• THE PROBLEM
Go through the data from its first line and retype each line, stopping once the line containing "The width and height of the screenshot is (1389, 868)." has been retyped.

• Dataset entries
• • • •

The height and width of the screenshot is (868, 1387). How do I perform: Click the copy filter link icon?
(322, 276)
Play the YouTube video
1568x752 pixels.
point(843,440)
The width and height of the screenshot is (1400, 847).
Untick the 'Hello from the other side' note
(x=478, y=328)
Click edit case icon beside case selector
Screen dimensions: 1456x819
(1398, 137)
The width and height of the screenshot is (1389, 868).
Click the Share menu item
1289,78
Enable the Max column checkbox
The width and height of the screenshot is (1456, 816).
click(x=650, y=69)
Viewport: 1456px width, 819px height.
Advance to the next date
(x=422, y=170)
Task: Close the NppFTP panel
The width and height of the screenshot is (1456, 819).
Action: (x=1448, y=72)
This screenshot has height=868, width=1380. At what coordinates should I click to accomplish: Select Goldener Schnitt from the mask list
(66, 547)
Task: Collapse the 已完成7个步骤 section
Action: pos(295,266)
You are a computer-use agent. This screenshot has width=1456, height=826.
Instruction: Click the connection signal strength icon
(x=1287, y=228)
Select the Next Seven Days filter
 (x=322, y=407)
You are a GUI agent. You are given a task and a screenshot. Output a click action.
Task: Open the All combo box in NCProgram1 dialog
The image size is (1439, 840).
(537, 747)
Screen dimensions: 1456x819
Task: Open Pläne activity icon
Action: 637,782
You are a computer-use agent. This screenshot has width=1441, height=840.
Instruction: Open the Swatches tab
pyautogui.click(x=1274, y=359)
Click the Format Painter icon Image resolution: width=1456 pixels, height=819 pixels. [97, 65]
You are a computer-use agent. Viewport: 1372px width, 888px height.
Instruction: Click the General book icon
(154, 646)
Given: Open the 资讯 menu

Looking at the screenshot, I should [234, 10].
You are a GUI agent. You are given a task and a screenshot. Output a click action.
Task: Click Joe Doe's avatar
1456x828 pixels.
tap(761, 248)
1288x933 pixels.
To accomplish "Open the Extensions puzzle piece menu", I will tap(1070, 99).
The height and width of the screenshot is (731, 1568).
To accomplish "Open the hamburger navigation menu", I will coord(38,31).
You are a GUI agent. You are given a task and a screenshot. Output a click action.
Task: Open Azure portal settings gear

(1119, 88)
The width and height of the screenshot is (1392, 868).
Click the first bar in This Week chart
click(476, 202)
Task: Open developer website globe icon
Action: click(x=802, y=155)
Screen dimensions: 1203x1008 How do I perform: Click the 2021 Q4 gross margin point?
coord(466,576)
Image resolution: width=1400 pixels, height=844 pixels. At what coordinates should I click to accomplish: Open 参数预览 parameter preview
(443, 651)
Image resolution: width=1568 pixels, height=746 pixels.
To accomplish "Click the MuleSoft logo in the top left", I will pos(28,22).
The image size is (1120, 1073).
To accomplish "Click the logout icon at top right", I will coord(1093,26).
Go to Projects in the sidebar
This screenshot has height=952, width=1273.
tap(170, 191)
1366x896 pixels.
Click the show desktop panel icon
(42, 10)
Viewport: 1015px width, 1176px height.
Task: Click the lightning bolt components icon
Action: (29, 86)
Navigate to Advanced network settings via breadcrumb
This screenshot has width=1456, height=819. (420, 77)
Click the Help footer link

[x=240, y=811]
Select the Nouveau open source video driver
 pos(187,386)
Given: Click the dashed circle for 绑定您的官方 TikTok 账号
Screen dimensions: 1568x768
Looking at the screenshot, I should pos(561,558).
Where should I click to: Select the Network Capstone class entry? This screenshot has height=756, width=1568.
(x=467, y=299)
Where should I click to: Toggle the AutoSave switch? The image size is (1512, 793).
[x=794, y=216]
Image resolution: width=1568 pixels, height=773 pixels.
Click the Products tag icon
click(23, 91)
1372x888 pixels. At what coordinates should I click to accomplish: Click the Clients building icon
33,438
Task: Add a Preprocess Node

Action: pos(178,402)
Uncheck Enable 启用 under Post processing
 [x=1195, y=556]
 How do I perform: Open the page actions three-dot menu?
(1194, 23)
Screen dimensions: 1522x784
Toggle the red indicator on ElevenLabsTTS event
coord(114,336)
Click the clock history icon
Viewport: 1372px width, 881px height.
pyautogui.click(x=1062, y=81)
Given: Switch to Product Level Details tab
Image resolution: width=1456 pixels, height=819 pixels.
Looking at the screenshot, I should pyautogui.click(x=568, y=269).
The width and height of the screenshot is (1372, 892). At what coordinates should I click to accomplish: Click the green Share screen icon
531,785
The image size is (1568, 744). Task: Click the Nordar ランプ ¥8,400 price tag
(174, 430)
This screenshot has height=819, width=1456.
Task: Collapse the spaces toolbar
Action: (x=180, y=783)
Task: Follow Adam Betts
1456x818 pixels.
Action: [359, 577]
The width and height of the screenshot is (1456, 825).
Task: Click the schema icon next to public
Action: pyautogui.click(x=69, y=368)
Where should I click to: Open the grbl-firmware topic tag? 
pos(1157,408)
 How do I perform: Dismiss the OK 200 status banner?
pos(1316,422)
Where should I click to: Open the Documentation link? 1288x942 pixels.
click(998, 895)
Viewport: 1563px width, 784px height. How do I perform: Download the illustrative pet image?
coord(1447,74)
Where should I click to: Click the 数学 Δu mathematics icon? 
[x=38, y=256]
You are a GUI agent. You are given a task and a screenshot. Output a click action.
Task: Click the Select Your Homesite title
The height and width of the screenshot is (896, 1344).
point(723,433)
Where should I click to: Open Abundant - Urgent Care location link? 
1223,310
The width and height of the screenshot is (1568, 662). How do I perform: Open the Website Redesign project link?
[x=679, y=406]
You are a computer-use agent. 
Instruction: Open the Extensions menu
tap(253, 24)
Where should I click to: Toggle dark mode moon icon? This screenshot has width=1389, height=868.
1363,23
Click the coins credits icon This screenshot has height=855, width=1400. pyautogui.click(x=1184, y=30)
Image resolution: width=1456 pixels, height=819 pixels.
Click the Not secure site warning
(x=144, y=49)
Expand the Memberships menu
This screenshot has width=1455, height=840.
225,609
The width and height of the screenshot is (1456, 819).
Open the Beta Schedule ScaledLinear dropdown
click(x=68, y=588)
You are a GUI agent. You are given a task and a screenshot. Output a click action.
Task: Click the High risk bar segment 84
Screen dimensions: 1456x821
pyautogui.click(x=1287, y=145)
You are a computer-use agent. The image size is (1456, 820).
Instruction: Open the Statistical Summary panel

• • • •

• ANSWER BOX
The height and width of the screenshot is (868, 1387). How do I perform: Click the copy filter link icon?
(322, 276)
Play the YouTube video
1568x752 pixels.
point(843,440)
The width and height of the screenshot is (1400, 847).
Untick the 'Hello from the other side' note
(x=478, y=328)
Click edit case icon beside case selector
Screen dimensions: 1456x819
(1398, 137)
The width and height of the screenshot is (1389, 868).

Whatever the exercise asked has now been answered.